**What you need to do:** Would you please retype, exactly, the lines of the listing below between the line with "Conditions générales de vente (215, 1355)" and the line with "Mentions légales (215, 1335)", inclusive?

**Exercise material:**
= = = =

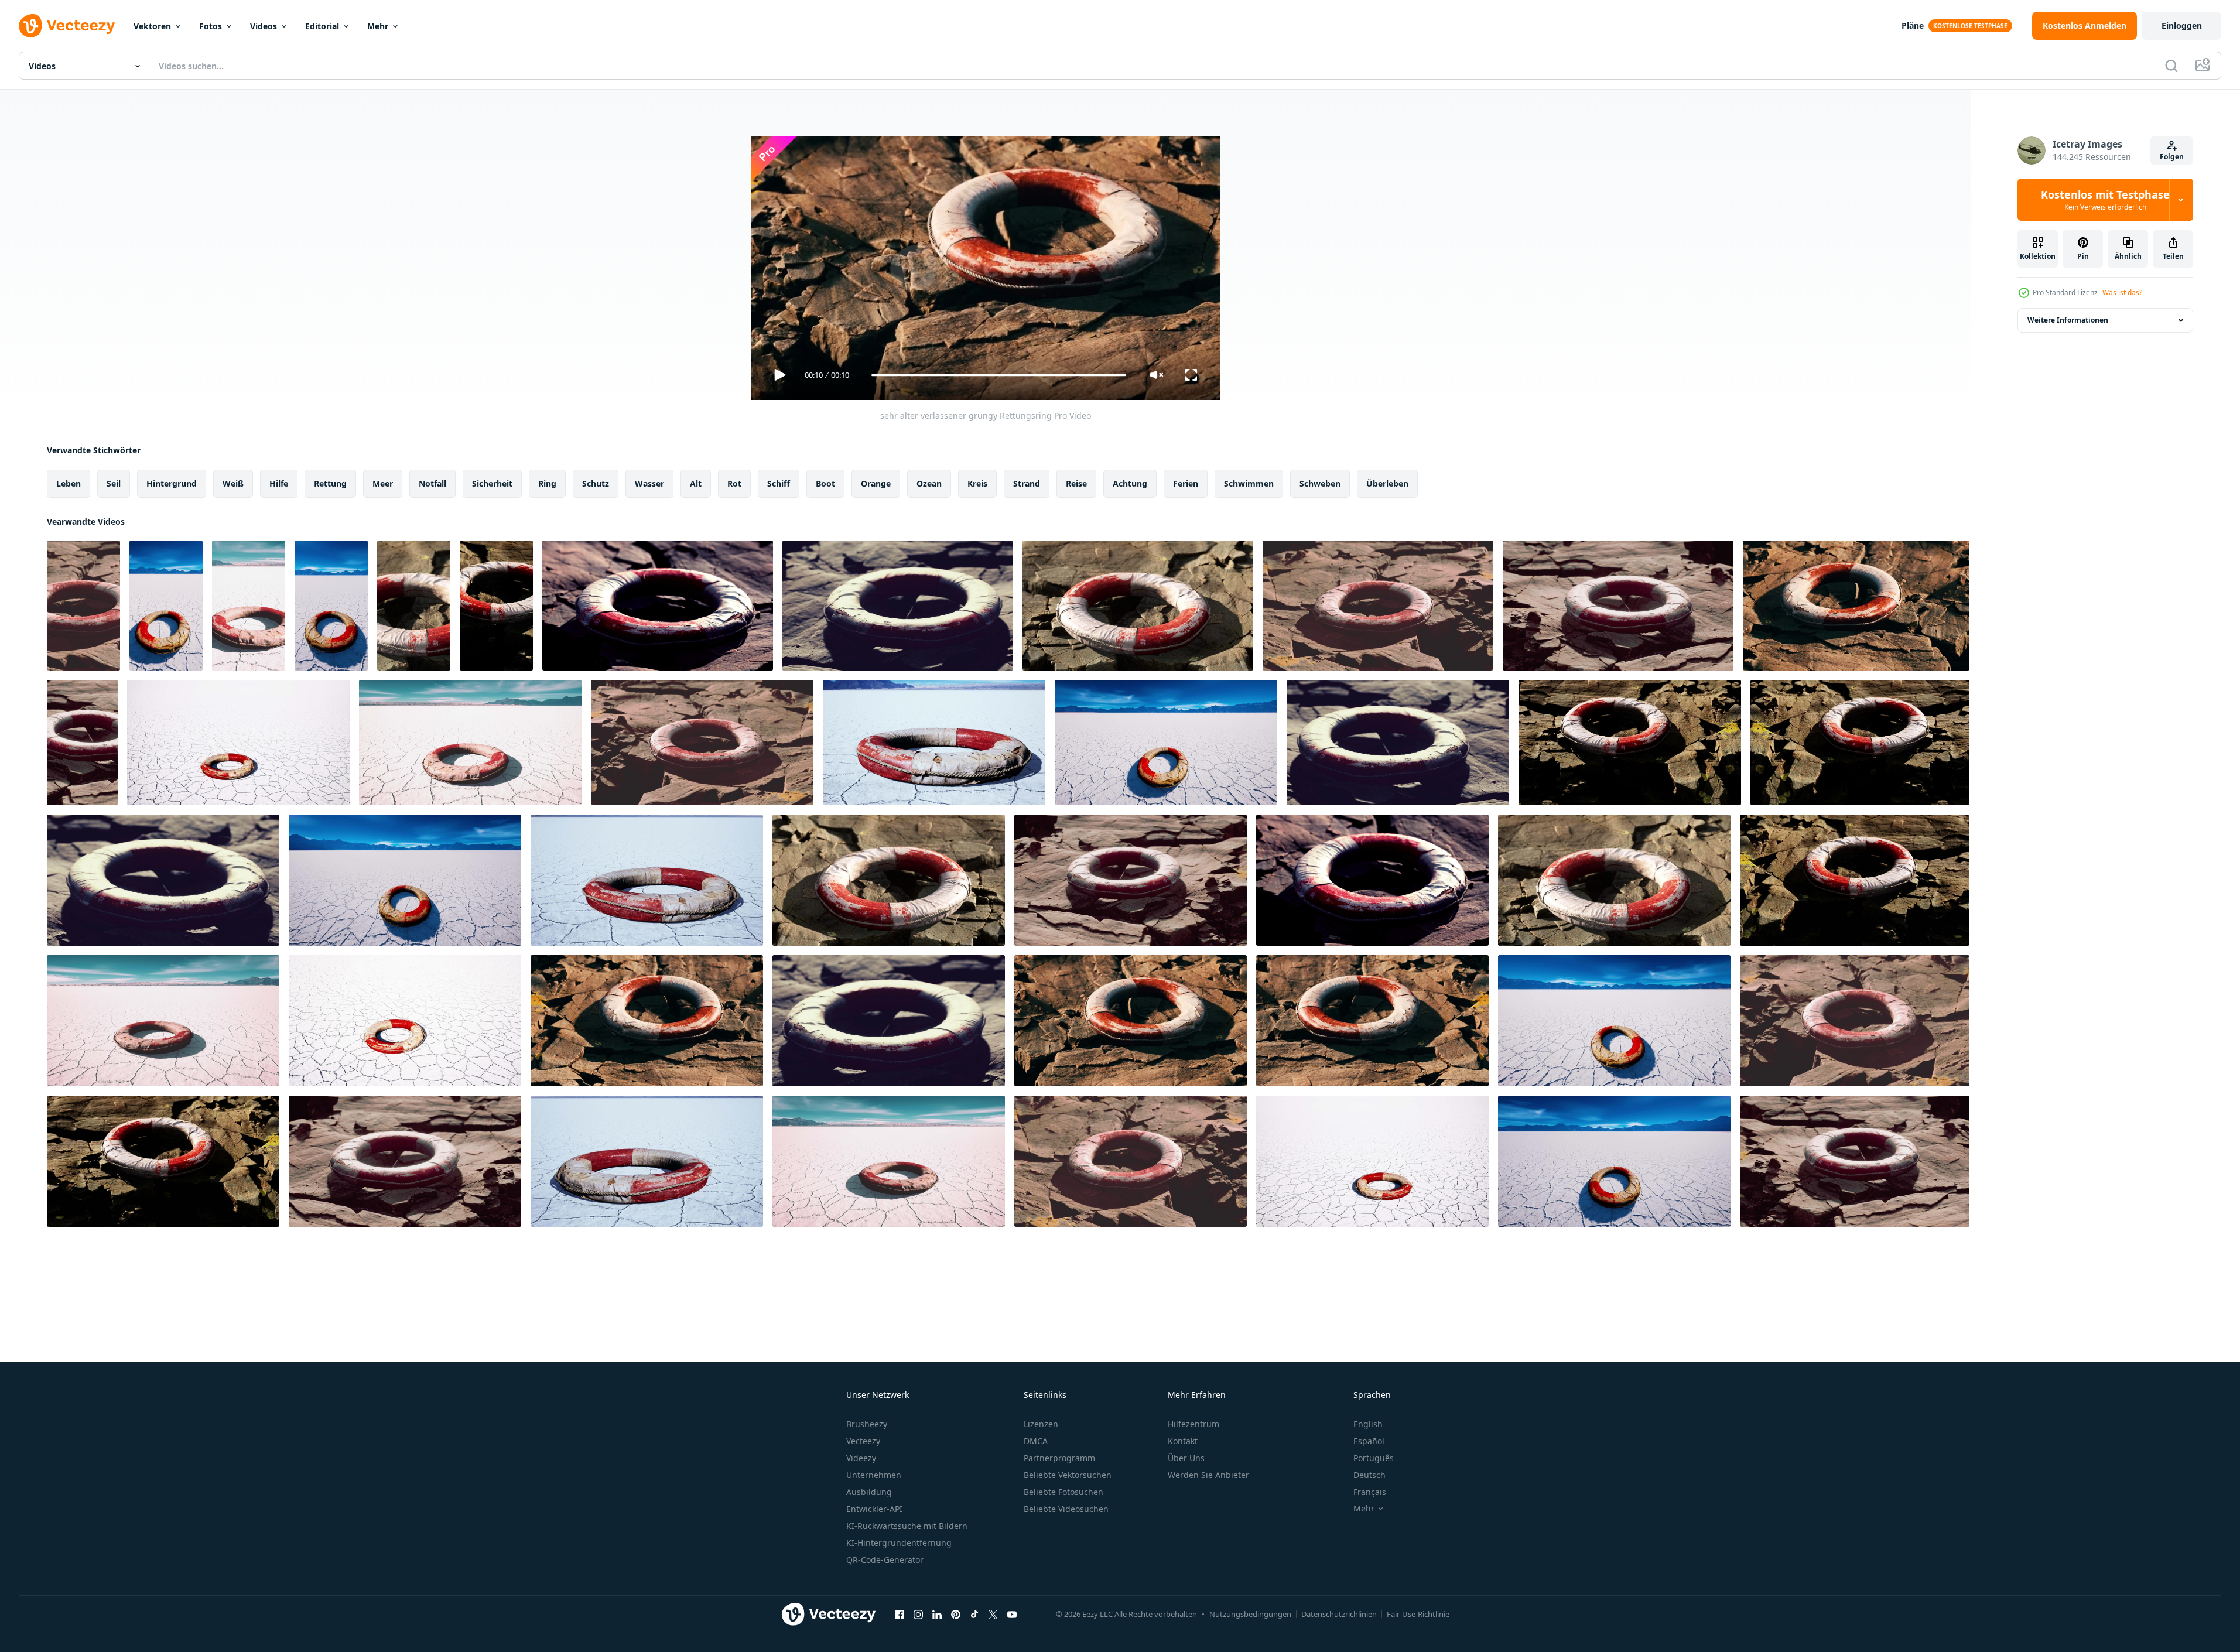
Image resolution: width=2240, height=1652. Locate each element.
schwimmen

= = = =

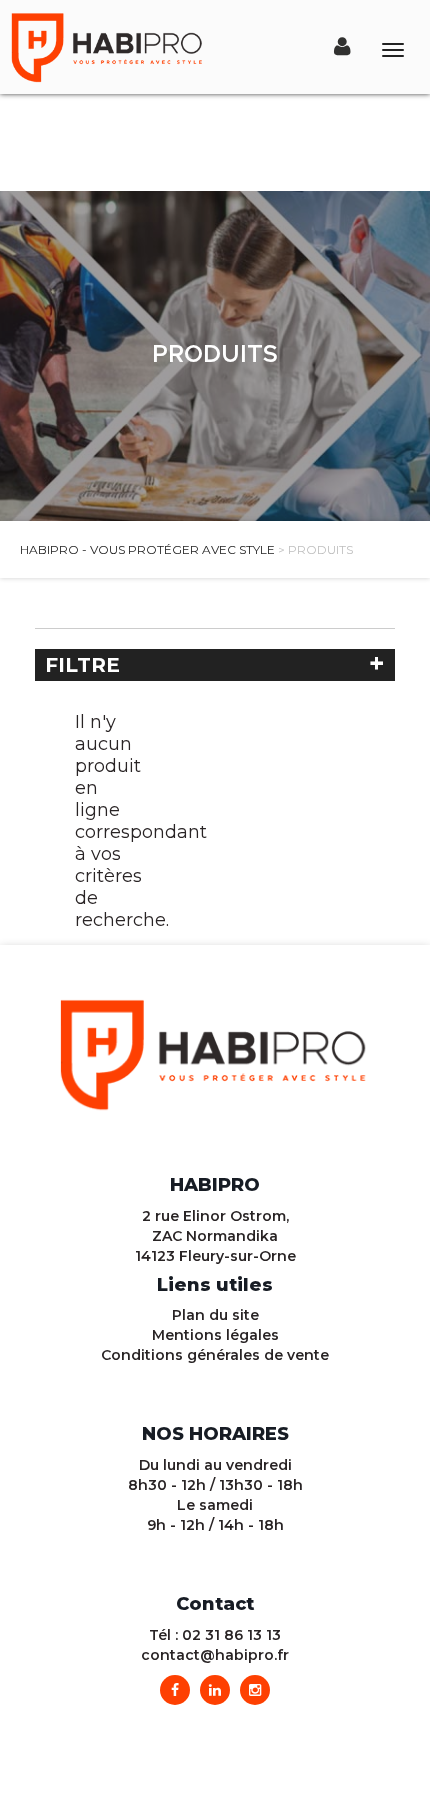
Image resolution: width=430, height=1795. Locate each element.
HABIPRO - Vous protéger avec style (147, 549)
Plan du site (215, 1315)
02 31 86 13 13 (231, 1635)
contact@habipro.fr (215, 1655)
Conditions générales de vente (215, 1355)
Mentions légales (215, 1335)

= = = =

**Answer to the exercise:**
Conditions générales de vente (215, 1355)
Mentions légales (215, 1335)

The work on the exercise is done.